→ RECORD SET:
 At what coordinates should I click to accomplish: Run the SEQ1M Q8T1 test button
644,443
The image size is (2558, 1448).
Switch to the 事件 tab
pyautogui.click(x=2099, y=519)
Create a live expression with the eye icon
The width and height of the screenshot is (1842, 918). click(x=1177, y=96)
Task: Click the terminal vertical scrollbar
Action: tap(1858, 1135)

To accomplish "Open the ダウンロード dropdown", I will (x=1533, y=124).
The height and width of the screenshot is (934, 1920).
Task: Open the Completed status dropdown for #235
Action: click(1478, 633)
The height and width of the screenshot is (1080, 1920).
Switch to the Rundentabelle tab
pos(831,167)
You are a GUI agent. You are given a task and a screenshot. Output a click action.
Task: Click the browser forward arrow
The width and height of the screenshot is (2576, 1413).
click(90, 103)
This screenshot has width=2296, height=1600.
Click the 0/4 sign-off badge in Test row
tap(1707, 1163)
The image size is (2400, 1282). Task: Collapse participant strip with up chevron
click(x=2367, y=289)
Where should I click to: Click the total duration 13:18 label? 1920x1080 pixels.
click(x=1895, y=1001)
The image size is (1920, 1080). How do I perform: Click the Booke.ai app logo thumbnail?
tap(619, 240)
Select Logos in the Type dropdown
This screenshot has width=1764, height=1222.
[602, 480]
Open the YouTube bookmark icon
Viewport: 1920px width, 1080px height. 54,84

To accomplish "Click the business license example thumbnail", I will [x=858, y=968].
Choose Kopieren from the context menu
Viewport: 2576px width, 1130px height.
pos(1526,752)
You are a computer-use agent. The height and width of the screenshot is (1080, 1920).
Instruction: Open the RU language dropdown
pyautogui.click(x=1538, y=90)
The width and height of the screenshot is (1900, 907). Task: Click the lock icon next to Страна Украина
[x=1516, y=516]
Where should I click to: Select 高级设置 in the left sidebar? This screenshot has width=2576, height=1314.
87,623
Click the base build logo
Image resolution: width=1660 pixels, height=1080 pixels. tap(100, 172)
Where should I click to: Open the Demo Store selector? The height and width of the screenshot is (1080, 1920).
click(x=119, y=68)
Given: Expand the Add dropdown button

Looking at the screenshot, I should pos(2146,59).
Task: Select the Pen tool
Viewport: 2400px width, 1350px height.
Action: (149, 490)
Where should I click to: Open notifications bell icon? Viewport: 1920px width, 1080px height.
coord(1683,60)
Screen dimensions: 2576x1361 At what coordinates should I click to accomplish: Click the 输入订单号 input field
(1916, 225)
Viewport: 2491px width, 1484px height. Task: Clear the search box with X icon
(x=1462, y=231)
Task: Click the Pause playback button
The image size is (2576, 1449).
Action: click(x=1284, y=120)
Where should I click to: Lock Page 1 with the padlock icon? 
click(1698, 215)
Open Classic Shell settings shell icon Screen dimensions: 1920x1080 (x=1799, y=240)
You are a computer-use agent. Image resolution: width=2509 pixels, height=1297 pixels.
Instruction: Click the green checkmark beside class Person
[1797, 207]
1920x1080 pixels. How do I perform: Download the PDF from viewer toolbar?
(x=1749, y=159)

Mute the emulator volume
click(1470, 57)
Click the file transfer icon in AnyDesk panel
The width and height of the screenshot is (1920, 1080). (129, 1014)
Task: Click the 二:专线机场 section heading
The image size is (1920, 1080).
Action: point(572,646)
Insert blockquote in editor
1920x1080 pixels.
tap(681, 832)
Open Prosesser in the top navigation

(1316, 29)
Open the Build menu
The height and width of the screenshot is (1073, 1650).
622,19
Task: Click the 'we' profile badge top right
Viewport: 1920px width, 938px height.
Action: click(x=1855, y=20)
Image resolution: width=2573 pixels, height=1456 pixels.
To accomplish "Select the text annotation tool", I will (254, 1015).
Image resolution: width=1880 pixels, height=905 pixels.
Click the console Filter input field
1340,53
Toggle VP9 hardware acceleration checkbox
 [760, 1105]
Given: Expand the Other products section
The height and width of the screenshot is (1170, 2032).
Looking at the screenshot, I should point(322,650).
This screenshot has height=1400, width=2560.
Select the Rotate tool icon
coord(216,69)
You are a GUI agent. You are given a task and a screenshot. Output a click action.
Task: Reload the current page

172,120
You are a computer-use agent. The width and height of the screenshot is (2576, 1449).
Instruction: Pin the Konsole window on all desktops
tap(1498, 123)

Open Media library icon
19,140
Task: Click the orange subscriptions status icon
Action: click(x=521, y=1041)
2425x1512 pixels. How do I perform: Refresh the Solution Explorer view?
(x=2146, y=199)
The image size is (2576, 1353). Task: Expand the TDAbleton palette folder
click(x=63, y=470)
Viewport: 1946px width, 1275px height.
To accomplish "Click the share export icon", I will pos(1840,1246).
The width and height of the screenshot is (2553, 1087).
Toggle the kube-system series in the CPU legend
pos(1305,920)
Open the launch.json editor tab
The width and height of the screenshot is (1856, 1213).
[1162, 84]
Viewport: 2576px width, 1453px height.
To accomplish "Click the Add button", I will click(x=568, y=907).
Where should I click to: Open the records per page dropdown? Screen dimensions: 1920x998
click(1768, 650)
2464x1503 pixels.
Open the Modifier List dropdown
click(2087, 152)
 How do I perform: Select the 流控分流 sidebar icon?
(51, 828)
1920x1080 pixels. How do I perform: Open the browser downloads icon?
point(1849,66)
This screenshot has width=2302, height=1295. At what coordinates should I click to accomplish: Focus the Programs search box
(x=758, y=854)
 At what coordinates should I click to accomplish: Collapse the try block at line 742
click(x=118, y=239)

→ TASK BRIEF: All the data is to be copied over exactly as it stands.

→ RESULT BELOW:
 At what coordinates should I click to accomplish: Run the SEQ1M Q8T1 test button
644,443
The image size is (2558, 1448).
Switch to the 事件 tab
pyautogui.click(x=2099, y=519)
Create a live expression with the eye icon
The width and height of the screenshot is (1842, 918). click(x=1177, y=96)
Task: Click the terminal vertical scrollbar
Action: tap(1858, 1135)

To accomplish "Open the ダウンロード dropdown", I will (x=1533, y=124).
The height and width of the screenshot is (934, 1920).
Task: Open the Completed status dropdown for #235
Action: click(1478, 633)
The height and width of the screenshot is (1080, 1920).
Switch to the Rundentabelle tab
pos(831,167)
You are a GUI agent. You are given a task and a screenshot. Output a click action.
Task: Click the browser forward arrow
The width and height of the screenshot is (2576, 1413).
click(90, 103)
This screenshot has width=2296, height=1600.
Click the 0/4 sign-off badge in Test row
tap(1707, 1163)
The image size is (2400, 1282). Task: Collapse participant strip with up chevron
click(x=2367, y=289)
Where should I click to: Click the total duration 13:18 label? 1920x1080 pixels.
click(x=1895, y=1001)
The image size is (1920, 1080). How do I perform: Click the Booke.ai app logo thumbnail?
tap(619, 240)
Select Logos in the Type dropdown
This screenshot has width=1764, height=1222.
[602, 480]
Open the YouTube bookmark icon
Viewport: 1920px width, 1080px height. 54,84

To accomplish "Click the business license example thumbnail", I will [x=858, y=968].
Choose Kopieren from the context menu
Viewport: 2576px width, 1130px height.
pos(1526,752)
You are a computer-use agent. The height and width of the screenshot is (1080, 1920).
Instruction: Open the RU language dropdown
pyautogui.click(x=1538, y=90)
The width and height of the screenshot is (1900, 907). Task: Click the lock icon next to Страна Украина
[x=1516, y=516]
Where should I click to: Select 高级设置 in the left sidebar? This screenshot has width=2576, height=1314.
87,623
Click the base build logo
Image resolution: width=1660 pixels, height=1080 pixels. tap(100, 172)
Where should I click to: Open the Demo Store selector? The height and width of the screenshot is (1080, 1920).
click(x=119, y=68)
Given: Expand the Add dropdown button

Looking at the screenshot, I should pos(2146,59).
Task: Select the Pen tool
Viewport: 2400px width, 1350px height.
Action: (149, 490)
Where should I click to: Open notifications bell icon? Viewport: 1920px width, 1080px height.
coord(1683,60)
Screen dimensions: 2576x1361 At what coordinates should I click to accomplish: Click the 输入订单号 input field
(1916, 225)
Viewport: 2491px width, 1484px height. Task: Clear the search box with X icon
(x=1462, y=231)
Task: Click the Pause playback button
The image size is (2576, 1449).
Action: click(x=1284, y=120)
Where should I click to: Lock Page 1 with the padlock icon? 
click(1698, 215)
Open Classic Shell settings shell icon Screen dimensions: 1920x1080 (x=1799, y=240)
You are a computer-use agent. Image resolution: width=2509 pixels, height=1297 pixels.
Instruction: Click the green checkmark beside class Person
[1797, 207]
1920x1080 pixels. How do I perform: Download the PDF from viewer toolbar?
(x=1749, y=159)

Mute the emulator volume
click(1470, 57)
Click the file transfer icon in AnyDesk panel
The width and height of the screenshot is (1920, 1080). (129, 1014)
Task: Click the 二:专线机场 section heading
The image size is (1920, 1080).
Action: point(572,646)
Insert blockquote in editor
1920x1080 pixels.
tap(681, 832)
Open Prosesser in the top navigation

(1316, 29)
Open the Build menu
The height and width of the screenshot is (1073, 1650).
622,19
Task: Click the 'we' profile badge top right
Viewport: 1920px width, 938px height.
Action: click(x=1855, y=20)
Image resolution: width=2573 pixels, height=1456 pixels.
To accomplish "Select the text annotation tool", I will (254, 1015).
Image resolution: width=1880 pixels, height=905 pixels.
Click the console Filter input field
1340,53
Toggle VP9 hardware acceleration checkbox
 [760, 1105]
Given: Expand the Other products section
The height and width of the screenshot is (1170, 2032).
Looking at the screenshot, I should point(322,650).
This screenshot has height=1400, width=2560.
Select the Rotate tool icon
coord(216,69)
You are a GUI agent. You are given a task and a screenshot. Output a click action.
Task: Reload the current page

172,120
You are a computer-use agent. The width and height of the screenshot is (2576, 1449).
Instruction: Pin the Konsole window on all desktops
tap(1498, 123)

Open Media library icon
19,140
Task: Click the orange subscriptions status icon
Action: click(x=521, y=1041)
2425x1512 pixels. How do I perform: Refresh the Solution Explorer view?
(x=2146, y=199)
The image size is (2576, 1353). Task: Expand the TDAbleton palette folder
click(x=63, y=470)
Viewport: 1946px width, 1275px height.
To accomplish "Click the share export icon", I will pos(1840,1246).
The width and height of the screenshot is (2553, 1087).
Toggle the kube-system series in the CPU legend
pos(1305,920)
Open the launch.json editor tab
The width and height of the screenshot is (1856, 1213).
[1162, 84]
Viewport: 2576px width, 1453px height.
To accomplish "Click the Add button", I will click(x=568, y=907).
Where should I click to: Open the records per page dropdown? Screen dimensions: 1920x998
click(1768, 650)
2464x1503 pixels.
Open the Modifier List dropdown
click(2087, 152)
 How do I perform: Select the 流控分流 sidebar icon?
(51, 828)
1920x1080 pixels. How do I perform: Open the browser downloads icon?
point(1849,66)
This screenshot has width=2302, height=1295. At what coordinates should I click to accomplish: Focus the Programs search box
(x=758, y=854)
 At what coordinates should I click to accomplish: Collapse the try block at line 742
click(x=118, y=239)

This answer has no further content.